» Written task: Convert every item below into a Markdown table with two columns, Row and Line. Put the row number in Row and the line in Line, and leave out blank lines.

** start Input data **

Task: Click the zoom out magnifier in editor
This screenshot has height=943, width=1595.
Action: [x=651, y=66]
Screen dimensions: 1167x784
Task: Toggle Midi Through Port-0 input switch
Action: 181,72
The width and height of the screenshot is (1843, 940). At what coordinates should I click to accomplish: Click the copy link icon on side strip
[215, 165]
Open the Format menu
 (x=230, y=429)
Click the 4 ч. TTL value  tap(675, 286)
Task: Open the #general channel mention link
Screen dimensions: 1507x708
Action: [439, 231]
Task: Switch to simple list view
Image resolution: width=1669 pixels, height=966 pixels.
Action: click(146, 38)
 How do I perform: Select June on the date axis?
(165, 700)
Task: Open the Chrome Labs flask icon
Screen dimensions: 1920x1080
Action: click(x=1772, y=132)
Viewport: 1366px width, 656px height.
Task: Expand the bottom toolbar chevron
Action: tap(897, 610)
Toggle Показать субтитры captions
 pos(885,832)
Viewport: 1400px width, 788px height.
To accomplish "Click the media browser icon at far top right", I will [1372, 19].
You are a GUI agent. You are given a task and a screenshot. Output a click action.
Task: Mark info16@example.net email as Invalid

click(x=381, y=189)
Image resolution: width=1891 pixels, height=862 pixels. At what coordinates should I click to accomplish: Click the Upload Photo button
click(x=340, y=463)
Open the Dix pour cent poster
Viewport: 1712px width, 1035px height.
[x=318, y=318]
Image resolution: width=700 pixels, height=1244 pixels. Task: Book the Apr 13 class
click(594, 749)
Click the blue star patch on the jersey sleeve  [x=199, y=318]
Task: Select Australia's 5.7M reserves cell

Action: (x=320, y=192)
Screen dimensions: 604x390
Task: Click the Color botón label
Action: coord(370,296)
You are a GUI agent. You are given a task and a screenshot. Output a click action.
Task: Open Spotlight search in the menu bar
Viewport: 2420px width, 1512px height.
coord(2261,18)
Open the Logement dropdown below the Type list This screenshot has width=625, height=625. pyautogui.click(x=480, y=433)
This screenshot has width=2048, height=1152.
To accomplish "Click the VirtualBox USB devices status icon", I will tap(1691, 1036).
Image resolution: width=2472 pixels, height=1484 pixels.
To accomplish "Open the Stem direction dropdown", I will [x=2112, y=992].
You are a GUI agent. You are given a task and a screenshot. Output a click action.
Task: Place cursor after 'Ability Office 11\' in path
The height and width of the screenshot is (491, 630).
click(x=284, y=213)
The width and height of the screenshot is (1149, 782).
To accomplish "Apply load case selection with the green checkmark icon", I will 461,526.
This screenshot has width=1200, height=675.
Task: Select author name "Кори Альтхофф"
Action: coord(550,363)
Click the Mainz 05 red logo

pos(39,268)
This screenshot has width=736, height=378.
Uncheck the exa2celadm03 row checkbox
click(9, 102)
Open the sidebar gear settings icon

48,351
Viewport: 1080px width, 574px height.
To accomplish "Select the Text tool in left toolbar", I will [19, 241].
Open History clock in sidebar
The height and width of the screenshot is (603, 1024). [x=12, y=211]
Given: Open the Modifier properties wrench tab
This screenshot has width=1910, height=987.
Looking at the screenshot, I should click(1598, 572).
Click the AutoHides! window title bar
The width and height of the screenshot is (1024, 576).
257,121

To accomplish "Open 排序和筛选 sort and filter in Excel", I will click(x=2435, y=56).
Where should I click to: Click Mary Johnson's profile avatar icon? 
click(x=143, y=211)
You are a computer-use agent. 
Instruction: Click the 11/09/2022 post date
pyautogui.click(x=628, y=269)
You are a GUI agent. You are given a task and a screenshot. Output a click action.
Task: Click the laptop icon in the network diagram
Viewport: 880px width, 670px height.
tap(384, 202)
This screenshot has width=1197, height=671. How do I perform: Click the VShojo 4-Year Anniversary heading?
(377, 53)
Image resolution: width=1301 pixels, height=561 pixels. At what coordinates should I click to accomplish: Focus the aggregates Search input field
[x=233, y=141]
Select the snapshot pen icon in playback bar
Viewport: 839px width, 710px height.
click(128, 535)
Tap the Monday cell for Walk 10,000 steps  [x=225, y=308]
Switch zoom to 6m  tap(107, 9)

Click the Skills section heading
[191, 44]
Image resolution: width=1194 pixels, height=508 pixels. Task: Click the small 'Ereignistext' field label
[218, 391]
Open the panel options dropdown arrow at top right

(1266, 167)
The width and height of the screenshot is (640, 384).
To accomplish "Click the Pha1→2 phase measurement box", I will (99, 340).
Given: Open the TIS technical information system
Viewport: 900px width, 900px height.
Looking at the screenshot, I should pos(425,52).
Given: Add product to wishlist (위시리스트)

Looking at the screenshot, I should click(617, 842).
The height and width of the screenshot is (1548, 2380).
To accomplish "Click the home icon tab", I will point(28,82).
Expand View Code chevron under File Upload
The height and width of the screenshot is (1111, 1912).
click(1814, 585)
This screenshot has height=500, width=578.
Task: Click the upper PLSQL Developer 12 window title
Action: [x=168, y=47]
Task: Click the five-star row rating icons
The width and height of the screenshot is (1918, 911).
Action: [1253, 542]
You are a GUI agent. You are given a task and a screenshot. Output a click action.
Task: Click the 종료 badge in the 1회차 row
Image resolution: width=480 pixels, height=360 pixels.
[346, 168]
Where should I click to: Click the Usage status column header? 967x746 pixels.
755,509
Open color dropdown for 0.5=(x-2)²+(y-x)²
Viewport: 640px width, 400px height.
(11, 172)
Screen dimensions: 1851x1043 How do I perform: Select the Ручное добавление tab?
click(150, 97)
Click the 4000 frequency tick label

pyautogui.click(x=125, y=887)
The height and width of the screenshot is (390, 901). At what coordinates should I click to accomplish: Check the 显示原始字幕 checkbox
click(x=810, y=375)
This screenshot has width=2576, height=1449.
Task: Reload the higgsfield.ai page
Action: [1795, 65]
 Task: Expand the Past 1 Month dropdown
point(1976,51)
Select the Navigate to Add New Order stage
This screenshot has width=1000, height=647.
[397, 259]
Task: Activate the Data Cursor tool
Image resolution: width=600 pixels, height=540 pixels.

** end Input data **

» Exercise answer:
| Row | Line |
|---|---|
| 1 | Task: Click the zoom out magnifier in editor |
| 2 | This screenshot has height=943, width=1595. |
| 3 | Action: [x=651, y=66] |
| 4 | Screen dimensions: 1167x784 |
| 5 | Task: Toggle Midi Through Port-0 input switch |
| 6 | Action: 181,72 |
| 7 | The width and height of the screenshot is (1843, 940). At what coordinates should I click to accomplish: Click the copy link icon on side strip |
| 8 | [215, 165] |
| 9 | Open the Format menu |
| 10 |  (x=230, y=429) |
| 11 | Click the 4 ч. TTL value  tap(675, 286) |
| 12 | Task: Open the #general channel mention link |
| 13 | Screen dimensions: 1507x708 |
| 14 | Action: [439, 231] |
| 15 | Task: Switch to simple list view |
| 16 | Image resolution: width=1669 pixels, height=966 pixels. |
| 17 | Action: click(146, 38) |
| 18 |  How do I perform: Select June on the date axis? |
| 19 | (165, 700) |
| 20 | Task: Open the Chrome Labs flask icon |
| 21 | Screen dimensions: 1920x1080 |
| 22 | Action: click(x=1772, y=132) |
| 23 | Viewport: 1366px width, 656px height. |
| 24 | Task: Expand the bottom toolbar chevron |
| 25 | Action: tap(897, 610) |
| 26 | Toggle Показать субтитры captions |
| 27 |  pos(885,832) |
| 28 | Viewport: 1400px width, 788px height. |
| 29 | To accomplish "Click the media browser icon at far top right", I will [1372, 19]. |
| 30 | You are a GUI agent. You are given a task and a screenshot. Output a click action. |
| 31 | Task: Mark info16@example.net email as Invalid |
| 32 | click(x=381, y=189) |
| 33 | Image resolution: width=1891 pixels, height=862 pixels. At what coordinates should I click to accomplish: Click the Upload Photo button |
| 34 | click(x=340, y=463) |
| 35 | Open the Dix pour cent poster |
| 36 | Viewport: 1712px width, 1035px height. |
| 37 | [x=318, y=318] |
| 38 | Image resolution: width=700 pixels, height=1244 pixels. Task: Book the Apr 13 class |
| 39 | click(594, 749) |
| 40 | Click the blue star patch on the jersey sleeve  [x=199, y=318] |
| 41 | Task: Select Australia's 5.7M reserves cell |
| 42 | Action: (x=320, y=192) |
| 43 | Screen dimensions: 604x390 |
| 44 | Task: Click the Color botón label |
| 45 | Action: coord(370,296) |
| 46 | You are a GUI agent. You are given a task and a screenshot. Output a click action. |
| 47 | Task: Open Spotlight search in the menu bar |
| 48 | Viewport: 2420px width, 1512px height. |
| 49 | coord(2261,18) |
| 50 | Open the Logement dropdown below the Type list This screenshot has width=625, height=625. pyautogui.click(x=480, y=433) |
| 51 | This screenshot has width=2048, height=1152. |
| 52 | To accomplish "Click the VirtualBox USB devices status icon", I will tap(1691, 1036). |
| 53 | Image resolution: width=2472 pixels, height=1484 pixels. |
| 54 | To accomplish "Open the Stem direction dropdown", I will [x=2112, y=992]. |
| 55 | You are a GUI agent. You are given a task and a screenshot. Output a click action. |
| 56 | Task: Place cursor after 'Ability Office 11\' in path |
| 57 | The height and width of the screenshot is (491, 630). |
| 58 | click(x=284, y=213) |
| 59 | The width and height of the screenshot is (1149, 782). |
| 60 | To accomplish "Apply load case selection with the green checkmark icon", I will 461,526. |
| 61 | This screenshot has width=1200, height=675. |
| 62 | Task: Select author name "Кори Альтхофф" |
| 63 | Action: coord(550,363) |
| 64 | Click the Mainz 05 red logo |
| 65 | pos(39,268) |
| 66 | This screenshot has width=736, height=378. |
| 67 | Uncheck the exa2celadm03 row checkbox |
| 68 | click(9, 102) |
| 69 | Open the sidebar gear settings icon |
| 70 | 48,351 |
| 71 | Viewport: 1080px width, 574px height. |
| 72 | To accomplish "Select the Text tool in left toolbar", I will [19, 241]. |
| 73 | Open History clock in sidebar |
| 74 | The height and width of the screenshot is (603, 1024). [x=12, y=211] |
| 75 | Given: Open the Modifier properties wrench tab |
| 76 | This screenshot has width=1910, height=987. |
| 77 | Looking at the screenshot, I should click(1598, 572). |
| 78 | Click the AutoHides! window title bar |
| 79 | The width and height of the screenshot is (1024, 576). |
| 80 | 257,121 |
| 81 | To accomplish "Open 排序和筛选 sort and filter in Excel", I will click(x=2435, y=56). |
| 82 | Where should I click to: Click Mary Johnson's profile avatar icon?  |
| 83 | click(x=143, y=211) |
| 84 | You are a computer-use agent.  |
| 85 | Instruction: Click the 11/09/2022 post date |
| 86 | pyautogui.click(x=628, y=269) |
| 87 | You are a GUI agent. You are given a task and a screenshot. Output a click action. |
| 88 | Task: Click the laptop icon in the network diagram |
| 89 | Viewport: 880px width, 670px height. |
| 90 | tap(384, 202) |
| 91 | This screenshot has width=1197, height=671. How do I perform: Click the VShojo 4-Year Anniversary heading? |
| 92 | (377, 53) |
| 93 | Image resolution: width=1301 pixels, height=561 pixels. At what coordinates should I click to accomplish: Focus the aggregates Search input field |
| 94 | [x=233, y=141] |
| 95 | Select the snapshot pen icon in playback bar |
| 96 | Viewport: 839px width, 710px height. |
| 97 | click(128, 535) |
| 98 | Tap the Monday cell for Walk 10,000 steps  [x=225, y=308] |
| 99 | Switch zoom to 6m  tap(107, 9) |
| 100 | Click the Skills section heading |
| 101 | [191, 44] |
| 102 | Image resolution: width=1194 pixels, height=508 pixels. Task: Click the small 'Ereignistext' field label |
| 103 | [218, 391] |
| 104 | Open the panel options dropdown arrow at top right |
| 105 | (1266, 167) |
| 106 | The width and height of the screenshot is (640, 384). |
| 107 | To accomplish "Click the Pha1→2 phase measurement box", I will (99, 340). |
| 108 | Given: Open the TIS technical information system |
| 109 | Viewport: 900px width, 900px height. |
| 110 | Looking at the screenshot, I should pos(425,52). |
| 111 | Given: Add product to wishlist (위시리스트) |
| 112 | Looking at the screenshot, I should click(617, 842). |
| 113 | The height and width of the screenshot is (1548, 2380). |
| 114 | To accomplish "Click the home icon tab", I will point(28,82). |
| 115 | Expand View Code chevron under File Upload |
| 116 | The height and width of the screenshot is (1111, 1912). |
| 117 | click(1814, 585) |
| 118 | This screenshot has height=500, width=578. |
| 119 | Task: Click the upper PLSQL Developer 12 window title |
| 120 | Action: [x=168, y=47] |
| 121 | Task: Click the five-star row rating icons |
| 122 | The width and height of the screenshot is (1918, 911). |
| 123 | Action: [1253, 542] |
| 124 | You are a GUI agent. You are given a task and a screenshot. Output a click action. |
| 125 | Task: Click the 종료 badge in the 1회차 row |
| 126 | Image resolution: width=480 pixels, height=360 pixels. |
| 127 | [346, 168] |
| 128 | Where should I click to: Click the Usage status column header? 967x746 pixels. |
| 129 | 755,509 |
| 130 | Open color dropdown for 0.5=(x-2)²+(y-x)² |
| 131 | Viewport: 640px width, 400px height. |
| 132 | (11, 172) |
| 133 | Screen dimensions: 1851x1043 How do I perform: Select the Ручное добавление tab? |
| 134 | click(150, 97) |
| 135 | Click the 4000 frequency tick label |
| 136 | pyautogui.click(x=125, y=887) |
| 137 | The height and width of the screenshot is (390, 901). At what coordinates should I click to accomplish: Check the 显示原始字幕 checkbox |
| 138 | click(x=810, y=375) |
| 139 | This screenshot has width=2576, height=1449. |
| 140 | Task: Reload the higgsfield.ai page |
| 141 | Action: [1795, 65] |
| 142 |  Task: Expand the Past 1 Month dropdown |
| 143 | point(1976,51) |
| 144 | Select the Navigate to Add New Order stage |
| 145 | This screenshot has width=1000, height=647. |
| 146 | [397, 259] |
| 147 | Task: Activate the Data Cursor tool |
| 148 | Image resolution: width=600 pixels, height=540 pixels. |